How could I have used this much water?

Sudden, unexpected increases in water bills are usually caused by changes in your irrigation system or by leaks. For information on how to check for leaks, visit Smart Home Water Guide or EPA WaterSense - Checking for Leaks. Or give us a call to discuss the problem.

What do I do if I am experiencing low pressure?

Check your meter and the surrounding area for possible leaks. Next, call our office and report low pressure for your area.

What chemicals are added to the water?

Only chemicals that are approved by the National Safety Foundation for treatment of drinking water. Chlorine is the only chemical added in the District and Elk Grove public drinking water systems.

Why do I have a previous balance when I know I sent in my payment?

We may have received it after the due date or we may not have received it at all. Call our office and we will help you solve the problem.
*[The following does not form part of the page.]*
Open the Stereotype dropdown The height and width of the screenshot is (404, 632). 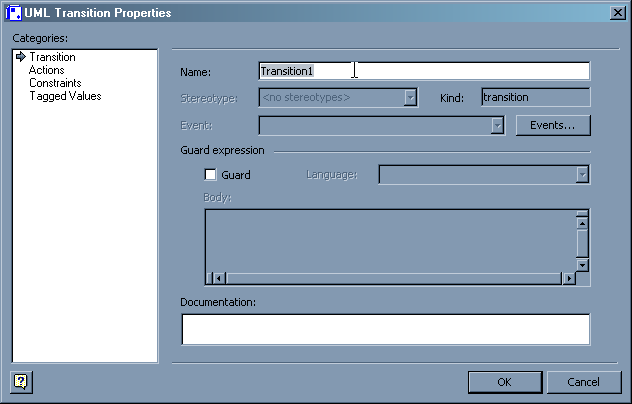pyautogui.click(x=410, y=98)
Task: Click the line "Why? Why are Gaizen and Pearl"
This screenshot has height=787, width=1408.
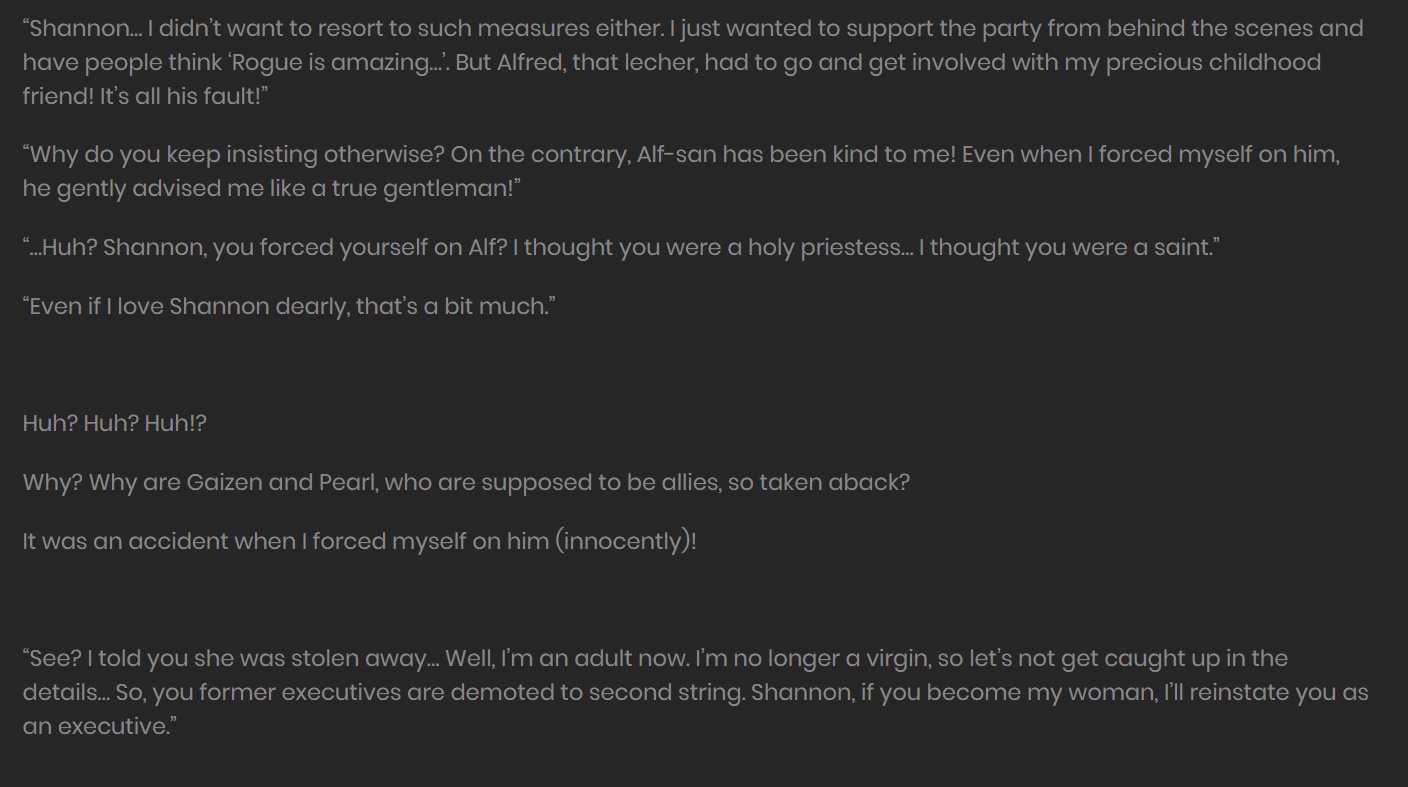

How do I discharge my sump pump?

Sump pumps should be discharged to the exterior yard, a nearby catch basin or a storm drain, as allowed by your HOA. While discharging a sump pump into the sewer system might seem like an easier option than running a discharge tube to the exterior, it is illegal. Improper connections made in either residential homes or businesses contribute a significant amount of water to sewer systems. A single sump pump can contribute over 7,000 gallons of water to sewer systems in a 24-hour period, the equivalent of the average daily flow from 44 homes. The excess “clear water” wreaks havoc at wastewater treatment facilities. Extreme hydraulic loading can upset the bacteria that breakdown wastewater and can severely affect the treatment process. 

Can I pour grease or oil down the sink?

Please don’t dispose of grease or oil in your sink. It seems like an easy way to get rid of it but it doesn’t go away like dirty water does. Instead it attaches to the pipes and builds up until it blocks the pipe – bad enough if it is in your house but even worse if it clogs the pipes in the sewer system. Clogged sewer pipes cause overflows and backups, resulting in damage to public health and the environment; repairing them increases the cost of maintaining the system and therefore your sewer rates. Please dispose of cooking oil and grease by pouring it into a sealed container and letting it cool before putting it in a garbage can.